SUPPLIED DATA START

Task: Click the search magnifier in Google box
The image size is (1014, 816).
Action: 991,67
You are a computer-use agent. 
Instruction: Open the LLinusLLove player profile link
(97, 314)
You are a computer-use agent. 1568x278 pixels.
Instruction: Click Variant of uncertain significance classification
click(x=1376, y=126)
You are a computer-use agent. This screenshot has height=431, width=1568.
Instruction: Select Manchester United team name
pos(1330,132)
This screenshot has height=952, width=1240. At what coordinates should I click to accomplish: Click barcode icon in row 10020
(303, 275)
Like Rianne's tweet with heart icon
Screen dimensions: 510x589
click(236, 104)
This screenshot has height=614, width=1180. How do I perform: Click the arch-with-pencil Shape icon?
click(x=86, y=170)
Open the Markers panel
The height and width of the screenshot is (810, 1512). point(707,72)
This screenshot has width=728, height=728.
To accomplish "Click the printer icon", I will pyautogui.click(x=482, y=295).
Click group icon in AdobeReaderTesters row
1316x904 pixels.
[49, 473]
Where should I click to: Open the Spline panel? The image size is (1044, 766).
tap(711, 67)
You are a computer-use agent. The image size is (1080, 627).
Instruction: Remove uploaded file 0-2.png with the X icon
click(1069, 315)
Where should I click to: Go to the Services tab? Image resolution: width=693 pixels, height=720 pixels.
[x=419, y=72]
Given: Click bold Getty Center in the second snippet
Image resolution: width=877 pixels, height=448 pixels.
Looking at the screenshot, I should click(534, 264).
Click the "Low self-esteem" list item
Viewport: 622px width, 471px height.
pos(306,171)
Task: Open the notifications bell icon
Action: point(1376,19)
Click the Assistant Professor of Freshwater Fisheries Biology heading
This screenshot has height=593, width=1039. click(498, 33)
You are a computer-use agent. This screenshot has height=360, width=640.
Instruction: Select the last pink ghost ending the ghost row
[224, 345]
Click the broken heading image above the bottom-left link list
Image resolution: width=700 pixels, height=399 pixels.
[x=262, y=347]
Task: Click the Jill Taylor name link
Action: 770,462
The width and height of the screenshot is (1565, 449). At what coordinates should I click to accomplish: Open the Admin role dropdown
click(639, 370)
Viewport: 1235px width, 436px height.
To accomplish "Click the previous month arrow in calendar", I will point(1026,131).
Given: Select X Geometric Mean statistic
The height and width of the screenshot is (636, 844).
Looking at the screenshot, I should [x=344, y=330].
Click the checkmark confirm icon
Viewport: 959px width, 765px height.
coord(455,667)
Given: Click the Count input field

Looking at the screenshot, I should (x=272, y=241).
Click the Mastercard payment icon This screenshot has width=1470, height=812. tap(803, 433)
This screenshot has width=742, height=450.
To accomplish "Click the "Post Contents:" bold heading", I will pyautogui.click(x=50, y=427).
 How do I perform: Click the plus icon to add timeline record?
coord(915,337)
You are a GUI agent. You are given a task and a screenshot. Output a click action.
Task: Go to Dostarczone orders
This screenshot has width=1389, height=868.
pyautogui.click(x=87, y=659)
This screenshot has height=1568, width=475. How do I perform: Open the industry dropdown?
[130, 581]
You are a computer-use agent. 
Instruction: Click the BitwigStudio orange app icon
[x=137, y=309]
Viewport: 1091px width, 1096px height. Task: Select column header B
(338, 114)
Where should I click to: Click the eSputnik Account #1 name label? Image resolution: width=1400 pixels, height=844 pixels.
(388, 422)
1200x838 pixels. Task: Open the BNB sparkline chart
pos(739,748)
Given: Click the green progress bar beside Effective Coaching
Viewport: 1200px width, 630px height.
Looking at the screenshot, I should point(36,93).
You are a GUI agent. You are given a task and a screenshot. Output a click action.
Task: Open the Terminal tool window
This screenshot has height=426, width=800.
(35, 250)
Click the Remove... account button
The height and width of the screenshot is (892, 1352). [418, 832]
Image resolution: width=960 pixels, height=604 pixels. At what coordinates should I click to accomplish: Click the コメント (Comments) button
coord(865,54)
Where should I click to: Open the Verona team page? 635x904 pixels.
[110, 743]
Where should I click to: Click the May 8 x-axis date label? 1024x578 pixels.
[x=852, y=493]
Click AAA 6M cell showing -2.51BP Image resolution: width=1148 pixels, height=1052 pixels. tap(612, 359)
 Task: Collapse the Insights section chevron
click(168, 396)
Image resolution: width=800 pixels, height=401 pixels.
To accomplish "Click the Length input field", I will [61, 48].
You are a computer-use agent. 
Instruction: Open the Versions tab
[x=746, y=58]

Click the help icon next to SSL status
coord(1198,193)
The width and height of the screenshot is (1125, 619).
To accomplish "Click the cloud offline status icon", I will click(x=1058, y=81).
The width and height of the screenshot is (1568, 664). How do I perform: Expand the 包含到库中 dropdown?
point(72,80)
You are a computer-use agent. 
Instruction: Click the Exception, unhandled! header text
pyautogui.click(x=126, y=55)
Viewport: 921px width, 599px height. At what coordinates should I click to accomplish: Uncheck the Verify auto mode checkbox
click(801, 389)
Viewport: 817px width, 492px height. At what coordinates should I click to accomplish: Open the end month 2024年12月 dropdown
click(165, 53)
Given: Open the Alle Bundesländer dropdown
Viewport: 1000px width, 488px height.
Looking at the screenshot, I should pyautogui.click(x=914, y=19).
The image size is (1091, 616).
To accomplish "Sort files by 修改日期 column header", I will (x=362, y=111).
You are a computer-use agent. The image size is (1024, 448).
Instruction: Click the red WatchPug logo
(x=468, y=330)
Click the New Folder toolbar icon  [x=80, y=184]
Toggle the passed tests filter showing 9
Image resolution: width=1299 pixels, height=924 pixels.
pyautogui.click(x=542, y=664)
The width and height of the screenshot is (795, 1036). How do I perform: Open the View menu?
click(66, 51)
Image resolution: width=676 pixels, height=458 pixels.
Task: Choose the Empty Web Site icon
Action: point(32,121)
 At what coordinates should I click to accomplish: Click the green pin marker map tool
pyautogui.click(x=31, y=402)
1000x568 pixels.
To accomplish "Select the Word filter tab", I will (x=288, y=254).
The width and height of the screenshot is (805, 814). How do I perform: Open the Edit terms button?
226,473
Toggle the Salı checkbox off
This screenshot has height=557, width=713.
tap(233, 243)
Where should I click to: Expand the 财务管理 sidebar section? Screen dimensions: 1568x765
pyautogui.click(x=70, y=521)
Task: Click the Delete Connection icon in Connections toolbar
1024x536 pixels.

SUPPLIED DATA END

**WHAT YOU HAVE TO DO:** Among the entries above, which lines include "bold"? List them all.

**WRITTEN REPLY:**
Given: Click bold Getty Center in the second snippet
To accomplish "Click the "Post Contents:" bold heading", I will pyautogui.click(x=50, y=427).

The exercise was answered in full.